■ **ЗАДАНИЕ К ВЫПОЛНЕНИЮ**:
Перепечатайте слово в слово часть воспоминаний о Зощенко: всё начиная со слов «По-моему, мы еще» и вплоть до слов «придет к нам.» включительно.

■ **ТЕКСТ ДЛЯ ЧТЕНИЯ**:
━━━━━━━━━━━━━━━━

Может быть, тут же уместно вспомнить и такой разговор Зощенко и М. Л. В каком году – не помню. Речь шла о товариществе, о писательских взаимоотношениях, хорошенько не помню о чем.

М. Л. сказал: «Я никогда не пропускал войска на твою территорию». А Зощенко – сокрушенно (именно сокрушенно): «А я пропускал…»

* * *

Прошла война. Мы были эвакуированы в разные города и не встречались. За это время Зощенко напечатал в «Октябре» свое знаменитое «Перед восходом солнца», был страшно обруган, вернулся в Ленинград, по-моему, раньше нас. В Ленинграде он встретил у руководства очень хороший прием, хотя, как правило, к эвакуированным относились недоброжелательно. Правда, Зощенко эвакуировался не по собственному желанию, а по указанию свыше. Так или иначе положение его в Ленинграде было прочное и спокойное. Он как-то посолиднел, успокоился, и даже в его обиходе появились какие-то снисходительные, покровительственные нотки. Мне они не нравились, но тем не менее отношения были дружеские, привычные.

И тут грянул доклад А. Жданова и постановление о журналах «Звезда» и «Ленинград».

По-моему, мы еще жили в Комарове и приехали на этот день в Ленинград. Никто ничего точно не знал (я говорю о близких нам людях), ходили какие-то неясные слухи. М. Л. ушел на собрание. И вот тут, кажется, вечером мне позвонил Зощенко (а он тоже в это время жил на своей даче в Сестрорецке), позвонил из города, и я поняла, что ему на это собрание билет не послали. Мы условились, что, когда М. Л. вернется, мы ему позвоним и он придет к нам.

━━━━━━━━━━━━━━━━

(Сохранённые записи)

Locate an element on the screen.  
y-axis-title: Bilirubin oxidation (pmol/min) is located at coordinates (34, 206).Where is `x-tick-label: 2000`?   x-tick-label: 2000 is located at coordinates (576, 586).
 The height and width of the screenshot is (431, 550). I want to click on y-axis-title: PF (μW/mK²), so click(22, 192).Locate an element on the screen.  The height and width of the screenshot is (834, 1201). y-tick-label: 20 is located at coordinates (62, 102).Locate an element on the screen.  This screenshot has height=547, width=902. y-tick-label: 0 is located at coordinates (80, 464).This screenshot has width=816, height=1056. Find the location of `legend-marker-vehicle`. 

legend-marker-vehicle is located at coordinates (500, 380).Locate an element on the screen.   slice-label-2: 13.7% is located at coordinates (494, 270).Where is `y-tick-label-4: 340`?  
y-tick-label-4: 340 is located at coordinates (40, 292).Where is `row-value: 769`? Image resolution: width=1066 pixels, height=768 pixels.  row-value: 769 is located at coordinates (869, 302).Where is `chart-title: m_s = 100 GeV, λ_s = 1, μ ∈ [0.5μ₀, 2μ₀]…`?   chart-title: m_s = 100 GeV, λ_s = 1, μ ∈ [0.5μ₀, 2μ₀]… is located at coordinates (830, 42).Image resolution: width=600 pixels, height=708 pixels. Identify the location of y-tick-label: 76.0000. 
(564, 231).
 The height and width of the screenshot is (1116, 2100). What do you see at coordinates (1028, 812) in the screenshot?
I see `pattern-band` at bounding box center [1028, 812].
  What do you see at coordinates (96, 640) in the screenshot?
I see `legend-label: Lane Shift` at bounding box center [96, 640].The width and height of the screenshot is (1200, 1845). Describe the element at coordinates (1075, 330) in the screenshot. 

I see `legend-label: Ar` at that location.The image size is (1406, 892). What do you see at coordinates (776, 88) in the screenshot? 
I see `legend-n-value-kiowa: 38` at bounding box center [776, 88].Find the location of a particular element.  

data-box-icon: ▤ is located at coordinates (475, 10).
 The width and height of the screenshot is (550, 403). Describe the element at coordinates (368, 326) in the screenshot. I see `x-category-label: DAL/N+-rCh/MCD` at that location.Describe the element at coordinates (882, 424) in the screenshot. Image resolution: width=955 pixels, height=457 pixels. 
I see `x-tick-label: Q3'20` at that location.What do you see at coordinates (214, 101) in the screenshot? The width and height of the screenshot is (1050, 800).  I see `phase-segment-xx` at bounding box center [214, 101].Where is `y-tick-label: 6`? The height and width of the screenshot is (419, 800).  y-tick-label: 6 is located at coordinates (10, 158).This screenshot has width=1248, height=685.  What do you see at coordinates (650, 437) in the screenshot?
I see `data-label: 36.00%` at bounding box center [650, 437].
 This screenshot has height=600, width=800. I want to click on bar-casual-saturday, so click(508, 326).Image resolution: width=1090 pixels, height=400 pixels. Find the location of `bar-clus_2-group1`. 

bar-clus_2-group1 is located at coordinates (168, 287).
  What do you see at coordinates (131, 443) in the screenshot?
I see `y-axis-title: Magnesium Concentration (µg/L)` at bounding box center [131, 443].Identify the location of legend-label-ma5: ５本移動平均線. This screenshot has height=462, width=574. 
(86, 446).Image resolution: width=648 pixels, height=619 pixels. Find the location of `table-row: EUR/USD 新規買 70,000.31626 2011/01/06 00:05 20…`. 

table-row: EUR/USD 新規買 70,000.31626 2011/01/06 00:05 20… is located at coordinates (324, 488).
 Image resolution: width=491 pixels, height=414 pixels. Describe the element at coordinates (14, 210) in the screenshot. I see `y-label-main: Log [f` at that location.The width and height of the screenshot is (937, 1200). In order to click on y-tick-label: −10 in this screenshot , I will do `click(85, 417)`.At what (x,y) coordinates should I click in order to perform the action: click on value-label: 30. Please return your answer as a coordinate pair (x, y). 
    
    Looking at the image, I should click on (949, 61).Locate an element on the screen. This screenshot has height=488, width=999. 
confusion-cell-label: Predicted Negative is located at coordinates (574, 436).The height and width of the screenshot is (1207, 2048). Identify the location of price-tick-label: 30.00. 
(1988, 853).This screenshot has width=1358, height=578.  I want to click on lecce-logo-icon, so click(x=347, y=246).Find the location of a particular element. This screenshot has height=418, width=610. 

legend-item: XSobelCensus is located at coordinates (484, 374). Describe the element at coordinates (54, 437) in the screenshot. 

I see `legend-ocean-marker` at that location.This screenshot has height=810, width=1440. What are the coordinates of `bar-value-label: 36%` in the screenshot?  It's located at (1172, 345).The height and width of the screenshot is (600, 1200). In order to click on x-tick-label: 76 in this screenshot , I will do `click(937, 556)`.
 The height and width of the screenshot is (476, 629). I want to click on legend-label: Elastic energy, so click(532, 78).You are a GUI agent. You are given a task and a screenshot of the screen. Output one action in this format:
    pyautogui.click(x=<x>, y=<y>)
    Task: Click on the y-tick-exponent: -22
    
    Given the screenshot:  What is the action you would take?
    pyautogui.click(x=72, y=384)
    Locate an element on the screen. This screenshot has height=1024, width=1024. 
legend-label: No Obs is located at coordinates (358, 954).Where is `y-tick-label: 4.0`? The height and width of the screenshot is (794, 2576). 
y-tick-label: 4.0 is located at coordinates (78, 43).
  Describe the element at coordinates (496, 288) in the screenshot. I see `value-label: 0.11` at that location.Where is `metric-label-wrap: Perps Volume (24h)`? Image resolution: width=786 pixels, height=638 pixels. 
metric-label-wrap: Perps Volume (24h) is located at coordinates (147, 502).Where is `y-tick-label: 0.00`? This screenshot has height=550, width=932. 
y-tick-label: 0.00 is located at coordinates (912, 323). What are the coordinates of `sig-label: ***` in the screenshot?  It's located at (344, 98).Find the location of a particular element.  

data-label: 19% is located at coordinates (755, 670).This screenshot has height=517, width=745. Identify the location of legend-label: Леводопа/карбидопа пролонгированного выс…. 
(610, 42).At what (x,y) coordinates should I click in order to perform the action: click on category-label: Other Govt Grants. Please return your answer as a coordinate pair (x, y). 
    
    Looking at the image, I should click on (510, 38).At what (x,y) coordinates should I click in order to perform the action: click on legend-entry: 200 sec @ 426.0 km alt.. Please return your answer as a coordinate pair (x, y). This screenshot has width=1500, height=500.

━━━━━━━━━━━━━━━━

■ **ОТВЕТ К УПРАЖНЕНИЮ**:
По-моему, мы еще жили в Комарове и приехали на этот день в Ленинград. Никто ничего точно не знал (я говорю о близких нам людях), ходили какие-то неясные слухи. М. Л. ушел на собрание. И вот тут, кажется, вечером мне позвонил Зощенко (а он тоже в это время жил на своей даче в Сестрорецке), позвонил из города, и я поняла, что ему на это собрание билет не послали. Мы условились, что, когда М. Л. вернется, мы ему позвоним и он придет к нам.